A research team had recently worked on a computational pattern that can forecast how key parameters might be “dialed up” or “dialed down.” Such a thing would conduct how molecules with more than one binding site interact with one another. Also, it could enhance the biological research and finding of new medicines.
The research is the first-of-its-kind based on molecular interactions. It was developed by a team of biomedical engineers from the University of Minnesota’s College of Science and Engineering. According to the side, their findings would make it easier and more accessible for other researchers to work on some new medicines or different types of known therapies for diseases such as autoimmune diseases, cancer, or HIV.
What Are the Team’s Discoveries and Conclusions
The research resulted in a mathematical structure that resembles the effects of the vital parameters that conduct interactions between molecules that have many binding sites, such as the case for many medicines. The team intends to utilize that computational pattern to design a web-based app. They also think that their work would help other researchers utilize it to enhance the development of some new therapies for diseases.

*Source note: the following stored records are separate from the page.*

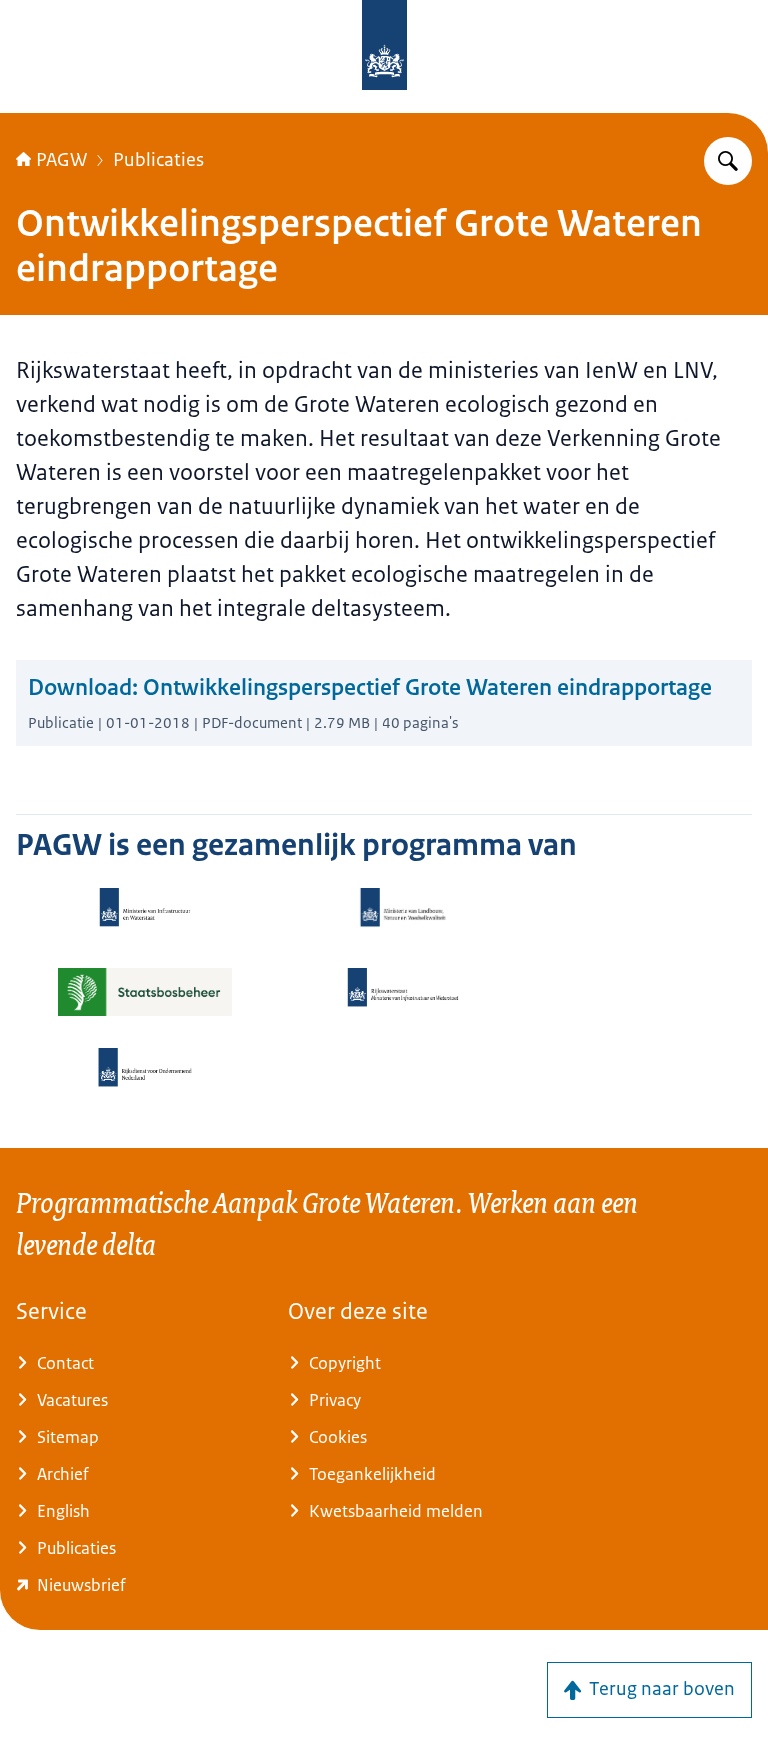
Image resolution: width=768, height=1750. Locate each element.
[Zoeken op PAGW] (728, 161)
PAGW (61, 160)
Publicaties (158, 160)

Casim Sarkar, from the University of Minnesota, is a biomedical engineering associate professor, also the senior author of the research. He released a statement about the research: “The big advance with this study is that usually, researchers use a trial-and-error experimental method in the lab for studying these kinds of molecular interactions, but here we developed a mathematical model where we know the parameters so we can make accurate predictions using a computer.”
Moreover, the team analyzed three main parameters of molecular interactions-binding power of each part, the rigidity of the connection between the sites, and the dimension of the connection arrays. Wesley Errington, fro the University of Minnesota, detailed: “We think we’ve hit on rules that are fundamental to all molecules, such as proteins, DNA, and medicine, and can be scaled up for more complex interactions.”